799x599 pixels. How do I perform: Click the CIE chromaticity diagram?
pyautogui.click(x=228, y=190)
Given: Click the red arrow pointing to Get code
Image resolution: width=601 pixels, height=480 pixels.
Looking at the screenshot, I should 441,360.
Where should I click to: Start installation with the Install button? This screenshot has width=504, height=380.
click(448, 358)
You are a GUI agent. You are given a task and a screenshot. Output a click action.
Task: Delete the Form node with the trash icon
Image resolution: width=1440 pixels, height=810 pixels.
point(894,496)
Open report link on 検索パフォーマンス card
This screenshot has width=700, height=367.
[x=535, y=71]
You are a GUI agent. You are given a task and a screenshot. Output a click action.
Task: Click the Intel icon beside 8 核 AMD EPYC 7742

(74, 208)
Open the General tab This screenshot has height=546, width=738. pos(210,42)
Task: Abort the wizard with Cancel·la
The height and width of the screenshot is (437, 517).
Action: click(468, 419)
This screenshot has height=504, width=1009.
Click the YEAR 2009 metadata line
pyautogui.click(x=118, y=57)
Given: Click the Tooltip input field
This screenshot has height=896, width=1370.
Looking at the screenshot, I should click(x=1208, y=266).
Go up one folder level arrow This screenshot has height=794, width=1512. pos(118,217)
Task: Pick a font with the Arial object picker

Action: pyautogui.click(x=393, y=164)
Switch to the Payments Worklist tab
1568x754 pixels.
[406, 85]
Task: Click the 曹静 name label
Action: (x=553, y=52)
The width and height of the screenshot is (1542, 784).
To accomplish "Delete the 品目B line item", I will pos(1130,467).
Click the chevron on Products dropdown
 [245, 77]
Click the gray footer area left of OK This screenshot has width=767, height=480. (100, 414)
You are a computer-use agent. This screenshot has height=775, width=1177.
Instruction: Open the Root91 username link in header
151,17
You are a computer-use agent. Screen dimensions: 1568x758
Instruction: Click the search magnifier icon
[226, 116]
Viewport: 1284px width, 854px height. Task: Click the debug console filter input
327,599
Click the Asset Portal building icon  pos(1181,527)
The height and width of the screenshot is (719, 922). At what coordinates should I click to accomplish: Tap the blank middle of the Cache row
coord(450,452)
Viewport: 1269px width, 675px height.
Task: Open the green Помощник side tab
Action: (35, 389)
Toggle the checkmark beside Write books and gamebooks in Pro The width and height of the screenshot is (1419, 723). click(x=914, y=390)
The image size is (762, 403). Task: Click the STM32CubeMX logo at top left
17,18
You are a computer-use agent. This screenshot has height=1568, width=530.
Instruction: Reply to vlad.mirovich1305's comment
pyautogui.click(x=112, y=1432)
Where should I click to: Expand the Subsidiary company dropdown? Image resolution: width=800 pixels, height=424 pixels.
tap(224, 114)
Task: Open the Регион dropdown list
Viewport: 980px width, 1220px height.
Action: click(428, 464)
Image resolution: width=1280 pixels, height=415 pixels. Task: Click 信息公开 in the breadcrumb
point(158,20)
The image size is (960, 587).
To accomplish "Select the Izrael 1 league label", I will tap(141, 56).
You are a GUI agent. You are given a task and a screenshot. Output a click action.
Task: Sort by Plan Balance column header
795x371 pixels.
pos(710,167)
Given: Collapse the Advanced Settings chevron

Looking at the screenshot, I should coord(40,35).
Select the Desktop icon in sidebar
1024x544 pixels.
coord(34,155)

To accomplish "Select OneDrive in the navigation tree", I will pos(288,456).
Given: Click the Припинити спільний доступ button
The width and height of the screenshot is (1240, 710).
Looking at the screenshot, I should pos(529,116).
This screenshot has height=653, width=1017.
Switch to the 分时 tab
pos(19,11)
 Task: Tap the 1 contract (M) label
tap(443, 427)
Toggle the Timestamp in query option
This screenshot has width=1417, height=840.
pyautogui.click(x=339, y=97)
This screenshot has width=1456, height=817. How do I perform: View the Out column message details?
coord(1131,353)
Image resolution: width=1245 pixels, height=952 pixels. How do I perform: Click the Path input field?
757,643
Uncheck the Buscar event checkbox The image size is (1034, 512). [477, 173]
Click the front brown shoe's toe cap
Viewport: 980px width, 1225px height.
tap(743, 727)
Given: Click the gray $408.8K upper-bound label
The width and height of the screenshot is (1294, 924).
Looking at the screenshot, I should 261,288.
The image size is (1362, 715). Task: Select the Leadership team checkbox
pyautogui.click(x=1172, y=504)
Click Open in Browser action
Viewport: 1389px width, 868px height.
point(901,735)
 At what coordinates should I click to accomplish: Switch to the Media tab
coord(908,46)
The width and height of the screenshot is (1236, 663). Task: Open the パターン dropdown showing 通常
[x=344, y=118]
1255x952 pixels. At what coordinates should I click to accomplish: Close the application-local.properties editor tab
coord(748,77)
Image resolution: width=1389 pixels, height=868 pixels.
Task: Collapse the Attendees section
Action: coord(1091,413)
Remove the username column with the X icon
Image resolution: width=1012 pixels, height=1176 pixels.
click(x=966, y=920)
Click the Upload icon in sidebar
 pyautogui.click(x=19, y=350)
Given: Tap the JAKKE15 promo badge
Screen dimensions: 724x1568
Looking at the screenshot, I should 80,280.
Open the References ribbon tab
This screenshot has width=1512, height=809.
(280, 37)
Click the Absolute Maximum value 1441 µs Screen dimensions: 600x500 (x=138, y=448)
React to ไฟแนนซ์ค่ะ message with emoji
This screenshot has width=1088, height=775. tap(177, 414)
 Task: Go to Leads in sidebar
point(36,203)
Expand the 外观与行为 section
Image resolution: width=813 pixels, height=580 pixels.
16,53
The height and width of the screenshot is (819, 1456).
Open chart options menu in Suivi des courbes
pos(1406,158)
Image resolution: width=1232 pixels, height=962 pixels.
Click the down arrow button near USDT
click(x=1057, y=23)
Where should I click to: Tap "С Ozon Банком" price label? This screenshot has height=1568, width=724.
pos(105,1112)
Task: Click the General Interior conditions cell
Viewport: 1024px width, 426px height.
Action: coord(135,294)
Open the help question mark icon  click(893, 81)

+===+

Task objective ▸
Every entry above should be duplicated exactly.

Completed task ▸
799x599 pixels. How do I perform: Click the CIE chromaticity diagram?
pyautogui.click(x=228, y=190)
Given: Click the red arrow pointing to Get code
Image resolution: width=601 pixels, height=480 pixels.
Looking at the screenshot, I should 441,360.
Where should I click to: Start installation with the Install button? This screenshot has width=504, height=380.
click(448, 358)
You are a GUI agent. You are given a task and a screenshot. Output a click action.
Task: Delete the Form node with the trash icon
Image resolution: width=1440 pixels, height=810 pixels.
point(894,496)
Open report link on 検索パフォーマンス card
This screenshot has width=700, height=367.
[x=535, y=71]
You are a GUI agent. You are given a task and a screenshot. Output a click action.
Task: Click the Intel icon beside 8 核 AMD EPYC 7742

(74, 208)
Open the General tab This screenshot has height=546, width=738. pos(210,42)
Task: Abort the wizard with Cancel·la
The height and width of the screenshot is (437, 517).
Action: click(468, 419)
This screenshot has height=504, width=1009.
Click the YEAR 2009 metadata line
pyautogui.click(x=118, y=57)
Given: Click the Tooltip input field
This screenshot has height=896, width=1370.
Looking at the screenshot, I should click(x=1208, y=266).
Go up one folder level arrow This screenshot has height=794, width=1512. pos(118,217)
Task: Pick a font with the Arial object picker

Action: pyautogui.click(x=393, y=164)
Switch to the Payments Worklist tab
1568x754 pixels.
[406, 85]
Task: Click the 曹静 name label
Action: (x=553, y=52)
The width and height of the screenshot is (1542, 784).
To accomplish "Delete the 品目B line item", I will pos(1130,467).
Click the chevron on Products dropdown
 [245, 77]
Click the gray footer area left of OK This screenshot has width=767, height=480. (100, 414)
You are a computer-use agent. This screenshot has height=775, width=1177.
Instruction: Open the Root91 username link in header
151,17
You are a computer-use agent. Screen dimensions: 1568x758
Instruction: Click the search magnifier icon
[226, 116]
Viewport: 1284px width, 854px height. Task: Click the debug console filter input
327,599
Click the Asset Portal building icon  pos(1181,527)
The height and width of the screenshot is (719, 922). At what coordinates should I click to accomplish: Tap the blank middle of the Cache row
coord(450,452)
Viewport: 1269px width, 675px height.
Task: Open the green Помощник side tab
Action: (35, 389)
Toggle the checkmark beside Write books and gamebooks in Pro The width and height of the screenshot is (1419, 723). click(x=914, y=390)
The image size is (762, 403). Task: Click the STM32CubeMX logo at top left
17,18
You are a computer-use agent. This screenshot has height=1568, width=530.
Instruction: Reply to vlad.mirovich1305's comment
pyautogui.click(x=112, y=1432)
Where should I click to: Expand the Subsidiary company dropdown? Image resolution: width=800 pixels, height=424 pixels.
tap(224, 114)
Task: Open the Регион dropdown list
Viewport: 980px width, 1220px height.
Action: click(428, 464)
Image resolution: width=1280 pixels, height=415 pixels. Task: Click 信息公开 in the breadcrumb
point(158,20)
The image size is (960, 587).
To accomplish "Select the Izrael 1 league label", I will tap(141, 56).
You are a GUI agent. You are given a task and a screenshot. Output a click action.
Task: Sort by Plan Balance column header
795x371 pixels.
pos(710,167)
Given: Collapse the Advanced Settings chevron

Looking at the screenshot, I should coord(40,35).
Select the Desktop icon in sidebar
1024x544 pixels.
coord(34,155)

To accomplish "Select OneDrive in the navigation tree", I will pos(288,456).
Given: Click the Припинити спільний доступ button
The width and height of the screenshot is (1240, 710).
Looking at the screenshot, I should pos(529,116).
This screenshot has height=653, width=1017.
Switch to the 分时 tab
pos(19,11)
 Task: Tap the 1 contract (M) label
tap(443, 427)
Toggle the Timestamp in query option
This screenshot has width=1417, height=840.
pyautogui.click(x=339, y=97)
This screenshot has width=1456, height=817. How do I perform: View the Out column message details?
coord(1131,353)
Image resolution: width=1245 pixels, height=952 pixels. How do I perform: Click the Path input field?
757,643
Uncheck the Buscar event checkbox The image size is (1034, 512). [477, 173]
Click the front brown shoe's toe cap
Viewport: 980px width, 1225px height.
tap(743, 727)
Given: Click the gray $408.8K upper-bound label
The width and height of the screenshot is (1294, 924).
Looking at the screenshot, I should 261,288.
The image size is (1362, 715). Task: Select the Leadership team checkbox
pyautogui.click(x=1172, y=504)
Click Open in Browser action
Viewport: 1389px width, 868px height.
point(901,735)
 At what coordinates should I click to accomplish: Switch to the Media tab
coord(908,46)
The width and height of the screenshot is (1236, 663). Task: Open the パターン dropdown showing 通常
[x=344, y=118]
1255x952 pixels. At what coordinates should I click to accomplish: Close the application-local.properties editor tab
coord(748,77)
Image resolution: width=1389 pixels, height=868 pixels.
Task: Collapse the Attendees section
Action: coord(1091,413)
Remove the username column with the X icon
Image resolution: width=1012 pixels, height=1176 pixels.
click(x=966, y=920)
Click the Upload icon in sidebar
 pyautogui.click(x=19, y=350)
Given: Tap the JAKKE15 promo badge
Screen dimensions: 724x1568
Looking at the screenshot, I should 80,280.
Open the References ribbon tab
This screenshot has width=1512, height=809.
(280, 37)
Click the Absolute Maximum value 1441 µs Screen dimensions: 600x500 (x=138, y=448)
React to ไฟแนนซ์ค่ะ message with emoji
This screenshot has width=1088, height=775. tap(177, 414)
 Task: Go to Leads in sidebar
point(36,203)
Expand the 外观与行为 section
Image resolution: width=813 pixels, height=580 pixels.
16,53
The height and width of the screenshot is (819, 1456).
Open chart options menu in Suivi des courbes
pos(1406,158)
Image resolution: width=1232 pixels, height=962 pixels.
Click the down arrow button near USDT
click(x=1057, y=23)
Where should I click to: Tap "С Ozon Банком" price label? This screenshot has height=1568, width=724.
pos(105,1112)
Task: Click the General Interior conditions cell
Viewport: 1024px width, 426px height.
Action: coord(135,294)
Open the help question mark icon  click(893, 81)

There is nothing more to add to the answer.